Richard Walker, astronomer, describes a coronal mass ejection as a huge blob of solar particles shot off the surface of the sun. Essentially it's a big chunk of the sun blasted into space. He says it happens all the time, but this time it is directed toward Earth.
When the solar particles hit the very upper part of our atmosphere and our magnetic field, it produces northern lights. Typically the northern lights are brightest in the darkest part of night, midnight to 3 a.m. But Walker admits it is basically unpredictable as to when exactly the best northern lights would occur during any solar storm.
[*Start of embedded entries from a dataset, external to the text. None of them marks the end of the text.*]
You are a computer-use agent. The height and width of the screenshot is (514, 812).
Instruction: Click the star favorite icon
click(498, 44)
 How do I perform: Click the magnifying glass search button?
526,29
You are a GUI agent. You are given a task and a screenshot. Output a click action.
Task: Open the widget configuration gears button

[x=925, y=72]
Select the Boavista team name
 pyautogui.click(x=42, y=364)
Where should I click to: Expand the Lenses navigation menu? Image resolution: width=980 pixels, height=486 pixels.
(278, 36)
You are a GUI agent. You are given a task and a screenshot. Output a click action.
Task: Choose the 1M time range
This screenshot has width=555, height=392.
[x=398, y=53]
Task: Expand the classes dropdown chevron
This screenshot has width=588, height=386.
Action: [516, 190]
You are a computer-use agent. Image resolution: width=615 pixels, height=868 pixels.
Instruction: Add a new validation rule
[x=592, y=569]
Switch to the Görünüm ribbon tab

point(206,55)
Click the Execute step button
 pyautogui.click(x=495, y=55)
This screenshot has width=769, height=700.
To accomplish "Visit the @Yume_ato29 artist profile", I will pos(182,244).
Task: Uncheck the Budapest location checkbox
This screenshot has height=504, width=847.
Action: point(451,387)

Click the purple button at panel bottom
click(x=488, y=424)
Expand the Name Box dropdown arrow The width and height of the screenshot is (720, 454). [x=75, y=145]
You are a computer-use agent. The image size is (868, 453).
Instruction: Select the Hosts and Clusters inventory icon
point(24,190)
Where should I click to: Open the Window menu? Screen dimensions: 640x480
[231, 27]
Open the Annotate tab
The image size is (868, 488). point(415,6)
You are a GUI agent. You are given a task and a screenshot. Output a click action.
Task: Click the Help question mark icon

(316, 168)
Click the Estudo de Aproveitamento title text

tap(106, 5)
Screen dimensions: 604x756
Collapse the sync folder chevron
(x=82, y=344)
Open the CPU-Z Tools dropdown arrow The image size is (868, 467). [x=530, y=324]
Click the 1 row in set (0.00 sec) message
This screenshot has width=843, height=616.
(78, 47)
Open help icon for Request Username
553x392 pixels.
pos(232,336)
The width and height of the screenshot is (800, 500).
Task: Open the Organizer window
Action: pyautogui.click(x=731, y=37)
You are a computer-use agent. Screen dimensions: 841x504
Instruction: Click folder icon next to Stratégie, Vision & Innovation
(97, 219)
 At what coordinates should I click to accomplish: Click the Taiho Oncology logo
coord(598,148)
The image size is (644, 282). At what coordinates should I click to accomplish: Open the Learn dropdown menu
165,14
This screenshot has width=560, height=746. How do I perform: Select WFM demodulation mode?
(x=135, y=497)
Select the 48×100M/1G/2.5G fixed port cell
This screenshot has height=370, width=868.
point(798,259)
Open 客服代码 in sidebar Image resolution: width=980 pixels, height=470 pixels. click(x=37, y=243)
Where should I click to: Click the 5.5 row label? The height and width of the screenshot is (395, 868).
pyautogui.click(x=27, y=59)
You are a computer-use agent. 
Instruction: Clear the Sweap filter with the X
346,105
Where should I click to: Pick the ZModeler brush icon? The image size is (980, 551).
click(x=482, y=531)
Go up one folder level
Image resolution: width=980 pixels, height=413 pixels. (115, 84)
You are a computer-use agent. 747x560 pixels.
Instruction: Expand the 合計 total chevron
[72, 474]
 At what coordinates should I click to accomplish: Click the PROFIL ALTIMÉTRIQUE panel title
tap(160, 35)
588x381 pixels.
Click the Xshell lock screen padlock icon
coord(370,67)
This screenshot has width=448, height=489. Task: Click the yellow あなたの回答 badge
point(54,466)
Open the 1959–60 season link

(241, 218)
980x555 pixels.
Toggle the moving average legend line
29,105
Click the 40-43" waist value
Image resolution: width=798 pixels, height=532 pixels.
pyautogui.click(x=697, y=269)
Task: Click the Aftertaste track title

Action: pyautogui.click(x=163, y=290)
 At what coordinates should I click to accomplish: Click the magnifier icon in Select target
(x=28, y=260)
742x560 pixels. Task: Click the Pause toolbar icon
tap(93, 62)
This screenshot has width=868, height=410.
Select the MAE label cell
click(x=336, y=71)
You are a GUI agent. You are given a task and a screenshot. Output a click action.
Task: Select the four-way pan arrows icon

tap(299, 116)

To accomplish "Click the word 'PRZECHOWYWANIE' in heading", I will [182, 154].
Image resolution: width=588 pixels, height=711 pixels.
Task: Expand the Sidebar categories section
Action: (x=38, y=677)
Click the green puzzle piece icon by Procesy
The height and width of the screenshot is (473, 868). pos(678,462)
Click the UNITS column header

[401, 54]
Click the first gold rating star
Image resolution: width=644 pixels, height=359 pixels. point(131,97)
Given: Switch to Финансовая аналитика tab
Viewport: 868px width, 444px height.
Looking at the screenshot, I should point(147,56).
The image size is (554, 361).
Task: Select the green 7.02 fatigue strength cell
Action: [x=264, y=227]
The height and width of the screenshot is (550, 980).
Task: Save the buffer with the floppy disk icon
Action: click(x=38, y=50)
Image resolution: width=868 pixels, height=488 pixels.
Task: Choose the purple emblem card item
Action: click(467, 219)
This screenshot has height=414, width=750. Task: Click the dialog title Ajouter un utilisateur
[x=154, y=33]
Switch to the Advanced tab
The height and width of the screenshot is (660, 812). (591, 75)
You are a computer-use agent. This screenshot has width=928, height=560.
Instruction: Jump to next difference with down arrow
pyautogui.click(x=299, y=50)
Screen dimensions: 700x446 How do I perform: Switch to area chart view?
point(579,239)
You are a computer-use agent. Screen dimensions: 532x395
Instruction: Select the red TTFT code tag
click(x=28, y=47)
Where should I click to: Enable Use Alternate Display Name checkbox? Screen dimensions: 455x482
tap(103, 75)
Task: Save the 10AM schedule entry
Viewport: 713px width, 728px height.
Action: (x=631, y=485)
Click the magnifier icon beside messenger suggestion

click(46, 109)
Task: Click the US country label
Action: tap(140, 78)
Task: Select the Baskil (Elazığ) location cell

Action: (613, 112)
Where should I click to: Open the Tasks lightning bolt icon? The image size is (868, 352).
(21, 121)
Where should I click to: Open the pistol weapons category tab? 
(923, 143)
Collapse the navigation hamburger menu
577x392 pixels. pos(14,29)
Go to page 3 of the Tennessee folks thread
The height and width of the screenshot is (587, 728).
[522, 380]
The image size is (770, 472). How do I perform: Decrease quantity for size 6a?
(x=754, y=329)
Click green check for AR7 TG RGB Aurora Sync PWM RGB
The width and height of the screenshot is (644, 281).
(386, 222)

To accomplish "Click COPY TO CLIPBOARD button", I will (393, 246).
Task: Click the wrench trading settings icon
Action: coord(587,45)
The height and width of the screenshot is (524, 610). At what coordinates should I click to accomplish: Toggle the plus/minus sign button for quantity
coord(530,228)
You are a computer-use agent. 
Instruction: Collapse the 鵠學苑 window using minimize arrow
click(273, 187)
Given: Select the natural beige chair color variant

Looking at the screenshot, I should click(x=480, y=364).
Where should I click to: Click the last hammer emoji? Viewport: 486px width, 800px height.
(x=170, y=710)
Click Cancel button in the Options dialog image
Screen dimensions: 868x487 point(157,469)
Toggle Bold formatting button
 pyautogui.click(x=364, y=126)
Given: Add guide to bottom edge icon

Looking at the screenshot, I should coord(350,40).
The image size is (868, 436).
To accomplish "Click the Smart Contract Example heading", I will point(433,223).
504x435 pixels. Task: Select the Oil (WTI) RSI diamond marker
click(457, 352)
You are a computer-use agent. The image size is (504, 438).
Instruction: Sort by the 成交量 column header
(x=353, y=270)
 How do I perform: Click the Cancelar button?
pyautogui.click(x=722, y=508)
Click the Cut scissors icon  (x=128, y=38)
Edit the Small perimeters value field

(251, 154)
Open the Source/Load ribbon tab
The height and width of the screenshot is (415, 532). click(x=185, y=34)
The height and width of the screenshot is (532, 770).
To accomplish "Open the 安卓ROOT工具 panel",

NASA ranks the chance of northern lights in Michigan as a four on a scale from one to 10. Four is the level where NASA says northern lights will be active. They believe that northern lights could be seen Tuesday night very low on the horizon as far south as Lansing.
The farther north you go, the greater your chance of seeing northern lights Tuesday night. The northern part of Lake Superior is the only place where northern lights are likely Tuesday night.
But at least we have to be encouraged that skies will be clear, and it's worth a look tonight.
Wednesday NASA drops the rating to a three, so tonight might be our night to see the northern lights.
Walker tells us to get out in a dark area and look straight north. He also says if you are going to try to photograph them, put your digital camera on a night setting with no flash and a 30 second exposure. You will also need a tripod or some way to hold the camera completely steady.